WHAT TO WORK ON →
In the listing that follows, the lines starting at the one containing "Haute-Goulaine (12, 2059)" and ending at the one containing "La Chapelle-Basse-Mer (17, 2078)" are to be returned exactly, both boundary lines included, and no others.

LISTED ENTRIES →
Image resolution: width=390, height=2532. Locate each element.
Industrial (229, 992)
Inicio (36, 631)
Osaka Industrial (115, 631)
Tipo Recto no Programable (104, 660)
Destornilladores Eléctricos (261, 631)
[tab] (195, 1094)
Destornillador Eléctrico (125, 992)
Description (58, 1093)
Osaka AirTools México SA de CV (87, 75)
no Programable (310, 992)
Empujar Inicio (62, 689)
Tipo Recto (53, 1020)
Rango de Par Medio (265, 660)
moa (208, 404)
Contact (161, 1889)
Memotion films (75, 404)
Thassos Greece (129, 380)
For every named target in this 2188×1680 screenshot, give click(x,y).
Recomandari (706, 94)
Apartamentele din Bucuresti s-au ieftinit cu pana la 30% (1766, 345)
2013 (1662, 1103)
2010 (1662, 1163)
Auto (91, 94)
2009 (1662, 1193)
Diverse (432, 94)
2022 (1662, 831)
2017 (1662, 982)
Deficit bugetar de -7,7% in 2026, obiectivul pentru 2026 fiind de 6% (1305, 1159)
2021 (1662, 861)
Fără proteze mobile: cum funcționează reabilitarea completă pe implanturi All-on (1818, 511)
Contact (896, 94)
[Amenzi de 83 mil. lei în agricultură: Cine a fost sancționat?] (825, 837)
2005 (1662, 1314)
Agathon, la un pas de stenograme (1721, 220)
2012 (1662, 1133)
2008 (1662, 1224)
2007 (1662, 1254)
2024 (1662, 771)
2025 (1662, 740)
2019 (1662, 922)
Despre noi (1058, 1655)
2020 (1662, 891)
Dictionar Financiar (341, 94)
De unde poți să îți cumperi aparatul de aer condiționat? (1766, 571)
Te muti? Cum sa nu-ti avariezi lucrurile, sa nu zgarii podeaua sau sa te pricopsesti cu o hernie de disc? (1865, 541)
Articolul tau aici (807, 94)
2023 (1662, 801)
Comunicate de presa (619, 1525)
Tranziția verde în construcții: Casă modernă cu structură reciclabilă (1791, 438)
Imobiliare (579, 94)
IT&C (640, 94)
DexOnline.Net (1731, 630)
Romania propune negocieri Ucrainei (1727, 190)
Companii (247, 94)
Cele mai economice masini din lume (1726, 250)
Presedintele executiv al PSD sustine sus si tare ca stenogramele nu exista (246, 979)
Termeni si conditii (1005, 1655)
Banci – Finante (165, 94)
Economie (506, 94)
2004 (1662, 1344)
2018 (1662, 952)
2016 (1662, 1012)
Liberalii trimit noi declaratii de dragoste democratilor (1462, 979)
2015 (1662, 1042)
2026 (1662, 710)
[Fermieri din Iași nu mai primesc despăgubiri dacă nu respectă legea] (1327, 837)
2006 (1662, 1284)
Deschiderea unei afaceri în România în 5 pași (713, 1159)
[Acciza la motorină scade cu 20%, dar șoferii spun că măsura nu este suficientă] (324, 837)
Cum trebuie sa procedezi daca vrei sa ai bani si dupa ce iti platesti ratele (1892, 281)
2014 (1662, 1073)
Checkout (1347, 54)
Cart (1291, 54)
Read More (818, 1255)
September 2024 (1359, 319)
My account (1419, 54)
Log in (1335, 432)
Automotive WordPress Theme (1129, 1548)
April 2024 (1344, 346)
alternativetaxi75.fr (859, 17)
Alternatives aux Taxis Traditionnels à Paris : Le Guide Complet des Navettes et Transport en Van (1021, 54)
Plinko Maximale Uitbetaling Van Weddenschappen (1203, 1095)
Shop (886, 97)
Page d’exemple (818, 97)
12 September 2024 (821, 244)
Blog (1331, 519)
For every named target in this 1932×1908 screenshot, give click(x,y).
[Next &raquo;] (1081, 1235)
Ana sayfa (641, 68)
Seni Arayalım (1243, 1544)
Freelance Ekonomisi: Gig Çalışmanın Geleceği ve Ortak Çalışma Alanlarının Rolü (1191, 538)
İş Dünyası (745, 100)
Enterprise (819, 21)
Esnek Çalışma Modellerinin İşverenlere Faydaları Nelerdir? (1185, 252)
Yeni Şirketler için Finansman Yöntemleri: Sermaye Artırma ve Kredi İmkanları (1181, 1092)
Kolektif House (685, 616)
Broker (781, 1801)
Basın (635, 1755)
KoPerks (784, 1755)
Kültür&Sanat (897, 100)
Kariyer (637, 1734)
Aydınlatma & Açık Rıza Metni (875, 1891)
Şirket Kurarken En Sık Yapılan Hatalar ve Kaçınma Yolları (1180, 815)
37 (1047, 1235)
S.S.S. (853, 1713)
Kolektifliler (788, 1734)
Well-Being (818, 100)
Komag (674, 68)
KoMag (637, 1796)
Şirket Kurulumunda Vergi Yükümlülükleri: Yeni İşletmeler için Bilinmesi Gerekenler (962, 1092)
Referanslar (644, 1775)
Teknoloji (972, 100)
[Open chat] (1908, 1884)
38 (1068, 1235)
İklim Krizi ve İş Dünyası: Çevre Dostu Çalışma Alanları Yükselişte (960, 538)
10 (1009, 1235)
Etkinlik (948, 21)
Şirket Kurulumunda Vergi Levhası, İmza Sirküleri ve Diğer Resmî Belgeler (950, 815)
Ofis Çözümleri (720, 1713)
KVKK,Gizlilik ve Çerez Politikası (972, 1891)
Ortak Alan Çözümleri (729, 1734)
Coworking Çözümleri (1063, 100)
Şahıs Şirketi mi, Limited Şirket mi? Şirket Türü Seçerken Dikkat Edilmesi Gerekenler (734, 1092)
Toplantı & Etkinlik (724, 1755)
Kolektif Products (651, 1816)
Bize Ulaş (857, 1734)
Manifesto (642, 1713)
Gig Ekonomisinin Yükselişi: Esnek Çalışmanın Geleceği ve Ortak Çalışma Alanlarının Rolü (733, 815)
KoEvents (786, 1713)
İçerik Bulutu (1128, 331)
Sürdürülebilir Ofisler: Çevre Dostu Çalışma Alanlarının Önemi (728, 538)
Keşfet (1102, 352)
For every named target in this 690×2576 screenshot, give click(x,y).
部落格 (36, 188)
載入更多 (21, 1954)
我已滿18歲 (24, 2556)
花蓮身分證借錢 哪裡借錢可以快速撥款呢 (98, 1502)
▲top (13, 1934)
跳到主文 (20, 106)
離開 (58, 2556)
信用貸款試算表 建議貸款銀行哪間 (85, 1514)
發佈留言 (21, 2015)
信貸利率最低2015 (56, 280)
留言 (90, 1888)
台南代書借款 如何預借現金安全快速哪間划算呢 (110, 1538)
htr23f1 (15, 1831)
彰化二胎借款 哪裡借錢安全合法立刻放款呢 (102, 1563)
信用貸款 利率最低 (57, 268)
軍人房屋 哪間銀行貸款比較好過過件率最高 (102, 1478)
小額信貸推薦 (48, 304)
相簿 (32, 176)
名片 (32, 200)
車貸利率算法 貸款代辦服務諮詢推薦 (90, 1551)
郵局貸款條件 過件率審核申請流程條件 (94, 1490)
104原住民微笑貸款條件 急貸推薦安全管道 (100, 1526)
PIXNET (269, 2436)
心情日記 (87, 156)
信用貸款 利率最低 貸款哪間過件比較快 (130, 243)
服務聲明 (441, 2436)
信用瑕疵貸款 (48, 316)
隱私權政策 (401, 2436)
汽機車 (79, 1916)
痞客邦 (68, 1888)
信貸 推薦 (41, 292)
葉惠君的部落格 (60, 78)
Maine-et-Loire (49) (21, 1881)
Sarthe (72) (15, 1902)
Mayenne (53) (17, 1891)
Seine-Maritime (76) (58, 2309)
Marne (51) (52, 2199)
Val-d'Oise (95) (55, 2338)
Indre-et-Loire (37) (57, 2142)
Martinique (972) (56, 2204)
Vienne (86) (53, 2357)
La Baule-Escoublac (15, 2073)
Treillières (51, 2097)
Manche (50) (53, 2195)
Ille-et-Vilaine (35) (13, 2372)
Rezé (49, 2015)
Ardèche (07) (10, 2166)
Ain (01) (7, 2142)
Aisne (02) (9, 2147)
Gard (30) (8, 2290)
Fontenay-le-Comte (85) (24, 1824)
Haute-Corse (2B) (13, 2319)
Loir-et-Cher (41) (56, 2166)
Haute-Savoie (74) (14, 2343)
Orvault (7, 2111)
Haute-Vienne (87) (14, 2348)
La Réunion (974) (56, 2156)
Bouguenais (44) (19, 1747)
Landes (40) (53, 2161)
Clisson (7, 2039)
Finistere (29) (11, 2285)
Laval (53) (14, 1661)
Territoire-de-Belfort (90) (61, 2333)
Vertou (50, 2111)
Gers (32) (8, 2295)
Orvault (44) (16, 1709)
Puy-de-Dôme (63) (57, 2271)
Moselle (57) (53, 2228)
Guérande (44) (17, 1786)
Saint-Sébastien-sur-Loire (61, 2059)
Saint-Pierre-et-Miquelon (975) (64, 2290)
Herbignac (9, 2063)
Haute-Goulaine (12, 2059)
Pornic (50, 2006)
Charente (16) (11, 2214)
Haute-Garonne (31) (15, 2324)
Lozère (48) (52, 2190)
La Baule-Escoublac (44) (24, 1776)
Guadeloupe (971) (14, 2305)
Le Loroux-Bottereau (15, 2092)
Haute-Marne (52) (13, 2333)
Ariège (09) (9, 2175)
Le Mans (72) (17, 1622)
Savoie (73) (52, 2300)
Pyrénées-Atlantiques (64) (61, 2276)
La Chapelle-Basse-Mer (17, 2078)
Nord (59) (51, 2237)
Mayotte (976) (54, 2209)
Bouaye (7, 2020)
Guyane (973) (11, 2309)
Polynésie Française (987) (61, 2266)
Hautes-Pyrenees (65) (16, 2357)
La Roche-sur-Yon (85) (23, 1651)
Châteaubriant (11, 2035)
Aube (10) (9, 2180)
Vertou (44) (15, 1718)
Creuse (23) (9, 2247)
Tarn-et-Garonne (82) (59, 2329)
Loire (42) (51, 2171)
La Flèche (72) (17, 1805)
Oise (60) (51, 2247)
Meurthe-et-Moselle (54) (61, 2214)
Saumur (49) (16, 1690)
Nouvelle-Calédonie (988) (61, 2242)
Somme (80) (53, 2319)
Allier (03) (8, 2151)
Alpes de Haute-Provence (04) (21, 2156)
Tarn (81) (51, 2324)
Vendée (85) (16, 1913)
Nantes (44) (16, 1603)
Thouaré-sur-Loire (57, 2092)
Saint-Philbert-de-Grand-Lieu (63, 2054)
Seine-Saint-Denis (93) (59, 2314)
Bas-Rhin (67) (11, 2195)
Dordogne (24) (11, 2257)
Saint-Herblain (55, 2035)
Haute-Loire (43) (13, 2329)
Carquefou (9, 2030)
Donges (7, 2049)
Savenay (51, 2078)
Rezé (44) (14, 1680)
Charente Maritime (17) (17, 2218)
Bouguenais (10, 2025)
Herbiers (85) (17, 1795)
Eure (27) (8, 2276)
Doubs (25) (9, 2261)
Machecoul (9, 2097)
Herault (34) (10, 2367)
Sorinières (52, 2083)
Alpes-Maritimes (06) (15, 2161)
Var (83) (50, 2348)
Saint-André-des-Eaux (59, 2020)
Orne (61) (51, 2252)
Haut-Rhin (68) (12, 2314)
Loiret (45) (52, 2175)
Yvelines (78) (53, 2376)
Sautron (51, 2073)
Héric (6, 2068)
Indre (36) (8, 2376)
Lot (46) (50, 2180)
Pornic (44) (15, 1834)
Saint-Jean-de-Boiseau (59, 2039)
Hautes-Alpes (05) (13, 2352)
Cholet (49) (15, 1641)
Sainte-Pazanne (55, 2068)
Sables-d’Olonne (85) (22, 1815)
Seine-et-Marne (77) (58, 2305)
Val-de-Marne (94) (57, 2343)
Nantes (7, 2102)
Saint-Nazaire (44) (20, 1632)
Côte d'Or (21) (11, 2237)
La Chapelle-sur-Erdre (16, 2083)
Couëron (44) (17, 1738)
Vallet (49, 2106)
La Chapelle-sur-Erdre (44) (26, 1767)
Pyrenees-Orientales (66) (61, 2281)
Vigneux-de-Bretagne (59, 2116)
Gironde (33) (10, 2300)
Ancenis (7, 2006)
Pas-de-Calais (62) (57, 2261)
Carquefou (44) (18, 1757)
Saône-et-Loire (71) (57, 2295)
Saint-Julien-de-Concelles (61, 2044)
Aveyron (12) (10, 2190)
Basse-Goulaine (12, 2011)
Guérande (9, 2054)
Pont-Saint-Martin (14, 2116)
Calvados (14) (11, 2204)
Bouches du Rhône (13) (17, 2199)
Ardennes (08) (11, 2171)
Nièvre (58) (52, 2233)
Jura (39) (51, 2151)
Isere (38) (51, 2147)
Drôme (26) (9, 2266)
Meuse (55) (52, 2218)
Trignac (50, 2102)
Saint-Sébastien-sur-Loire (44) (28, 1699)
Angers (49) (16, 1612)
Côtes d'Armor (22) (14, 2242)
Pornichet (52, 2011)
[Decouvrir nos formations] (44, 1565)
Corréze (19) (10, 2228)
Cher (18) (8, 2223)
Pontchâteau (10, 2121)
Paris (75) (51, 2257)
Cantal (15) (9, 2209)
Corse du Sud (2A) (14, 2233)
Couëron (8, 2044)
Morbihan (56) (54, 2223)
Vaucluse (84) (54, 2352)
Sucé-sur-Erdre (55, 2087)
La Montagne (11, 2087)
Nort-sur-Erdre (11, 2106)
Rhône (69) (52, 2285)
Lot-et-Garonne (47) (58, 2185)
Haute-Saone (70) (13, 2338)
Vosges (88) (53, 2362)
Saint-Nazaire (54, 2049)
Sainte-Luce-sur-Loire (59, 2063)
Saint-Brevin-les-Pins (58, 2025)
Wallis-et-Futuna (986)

RESPONSE →
Haute-Goulaine (12, 2059)
Pornic (50, 2006)
Charente (16) (11, 2214)
Haute-Garonne (31) (15, 2324)
Lozère (48) (52, 2190)
La Baule-Escoublac (44) (24, 1776)
Guadeloupe (971) (14, 2305)
Le Loroux-Bottereau (15, 2092)
Haute-Marne (52) (13, 2333)
Ariège (09) (9, 2175)
Le Mans (72) (17, 1622)
Savoie (73) (52, 2300)
Pyrénées-Atlantiques (64) (61, 2276)
La Chapelle-Basse-Mer (17, 2078)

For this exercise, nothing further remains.